They were supposed to meet, for the first time, in the heavyweight championship match at Houston, having each advanced through the preliminaries, but Savon, a legend in amateur boxing circles, refused to fight, protesting what he said was the unfair loss of another Cuban boxer, and Bennett was declared the winner on a walkover.

Savon, 33, is a two-time Olympic and six-time world amateur champion at 201 pounds and generally looked upon as a worthy successor to Teofilo Stevenson, probably the most famous heavyweight in Cuba’s proud and formidable boxing history. The Cubans have won 23 Olympic boxing medals, despite having missed two Olympics--Los Angeles in 1984 and Seoul in ‘88--because of political boycotts.

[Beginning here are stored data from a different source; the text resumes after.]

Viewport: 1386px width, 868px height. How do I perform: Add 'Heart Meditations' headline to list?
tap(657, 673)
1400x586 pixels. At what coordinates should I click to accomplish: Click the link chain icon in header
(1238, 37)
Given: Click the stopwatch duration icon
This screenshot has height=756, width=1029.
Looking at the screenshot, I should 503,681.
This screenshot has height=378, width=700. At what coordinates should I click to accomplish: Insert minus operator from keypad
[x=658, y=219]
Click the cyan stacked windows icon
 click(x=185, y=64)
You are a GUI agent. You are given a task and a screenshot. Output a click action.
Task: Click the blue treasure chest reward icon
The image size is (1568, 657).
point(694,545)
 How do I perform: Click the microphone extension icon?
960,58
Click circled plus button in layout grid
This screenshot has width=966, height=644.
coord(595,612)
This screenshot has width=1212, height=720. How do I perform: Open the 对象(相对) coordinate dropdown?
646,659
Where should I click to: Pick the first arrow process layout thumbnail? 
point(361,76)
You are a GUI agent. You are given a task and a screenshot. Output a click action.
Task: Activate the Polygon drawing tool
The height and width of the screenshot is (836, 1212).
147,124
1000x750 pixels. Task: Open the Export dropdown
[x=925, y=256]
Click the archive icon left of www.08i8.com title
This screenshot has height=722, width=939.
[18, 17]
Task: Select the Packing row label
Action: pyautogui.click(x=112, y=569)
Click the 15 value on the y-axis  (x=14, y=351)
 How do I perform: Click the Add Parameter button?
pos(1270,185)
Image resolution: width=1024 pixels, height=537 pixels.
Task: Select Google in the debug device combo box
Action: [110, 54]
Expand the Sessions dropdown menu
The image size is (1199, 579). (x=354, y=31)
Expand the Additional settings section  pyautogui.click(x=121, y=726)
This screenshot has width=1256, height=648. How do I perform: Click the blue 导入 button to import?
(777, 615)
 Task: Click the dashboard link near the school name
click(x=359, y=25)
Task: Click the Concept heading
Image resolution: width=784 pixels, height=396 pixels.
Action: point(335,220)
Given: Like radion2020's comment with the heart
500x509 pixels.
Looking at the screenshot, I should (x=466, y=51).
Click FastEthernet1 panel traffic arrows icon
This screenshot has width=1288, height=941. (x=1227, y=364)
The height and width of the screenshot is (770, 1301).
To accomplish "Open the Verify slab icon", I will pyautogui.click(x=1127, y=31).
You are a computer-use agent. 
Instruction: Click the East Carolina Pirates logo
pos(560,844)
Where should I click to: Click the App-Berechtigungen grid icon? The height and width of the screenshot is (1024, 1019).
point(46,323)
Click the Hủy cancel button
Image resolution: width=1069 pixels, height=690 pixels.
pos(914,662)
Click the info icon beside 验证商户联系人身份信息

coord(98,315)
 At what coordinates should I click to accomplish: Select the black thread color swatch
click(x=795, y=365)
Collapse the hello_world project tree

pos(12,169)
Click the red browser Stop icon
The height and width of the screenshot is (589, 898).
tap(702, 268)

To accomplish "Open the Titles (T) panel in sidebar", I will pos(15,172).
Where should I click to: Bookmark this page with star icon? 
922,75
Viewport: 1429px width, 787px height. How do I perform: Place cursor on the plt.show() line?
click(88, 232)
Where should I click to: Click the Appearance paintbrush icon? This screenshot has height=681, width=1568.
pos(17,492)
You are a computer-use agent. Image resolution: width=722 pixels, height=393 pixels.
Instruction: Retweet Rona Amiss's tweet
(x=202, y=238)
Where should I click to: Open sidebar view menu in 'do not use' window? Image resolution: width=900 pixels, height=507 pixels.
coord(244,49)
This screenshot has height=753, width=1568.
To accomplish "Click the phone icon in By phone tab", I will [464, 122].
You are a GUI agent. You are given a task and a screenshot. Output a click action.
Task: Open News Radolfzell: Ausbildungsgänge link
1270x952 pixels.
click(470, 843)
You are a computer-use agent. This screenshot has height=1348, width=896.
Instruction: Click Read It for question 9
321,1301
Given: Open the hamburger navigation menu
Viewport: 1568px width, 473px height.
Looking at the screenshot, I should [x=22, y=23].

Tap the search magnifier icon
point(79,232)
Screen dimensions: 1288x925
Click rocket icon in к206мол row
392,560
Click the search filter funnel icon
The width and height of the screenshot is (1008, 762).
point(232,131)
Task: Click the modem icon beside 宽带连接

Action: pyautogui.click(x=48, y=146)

Savon even caught the eye of Juan Antonio Samaranch, International Olympic Committee president who has sometimes been critical of boxing. Samaranch showed up to watch Savon’s first-round bout, an easy victory over Rasmus Ojemaye of Nigeria. Savon was leading, 18-3, with 35 seconds left in the second round when the fight was stopped by the mercy rule.

Samaranch left before the next fight, Bennett’s. Bennett won, beating Wojciech Bartnik of Poland in an ugly bout, Bartnik running for the first two rounds, then holding Bennett in the last two.

Being held is nothing new to Bennett. He was held in prison for seven years for armed robbery, learning to box under the guidance of inmates he knew only as Papason, Pharoah and Mongoose.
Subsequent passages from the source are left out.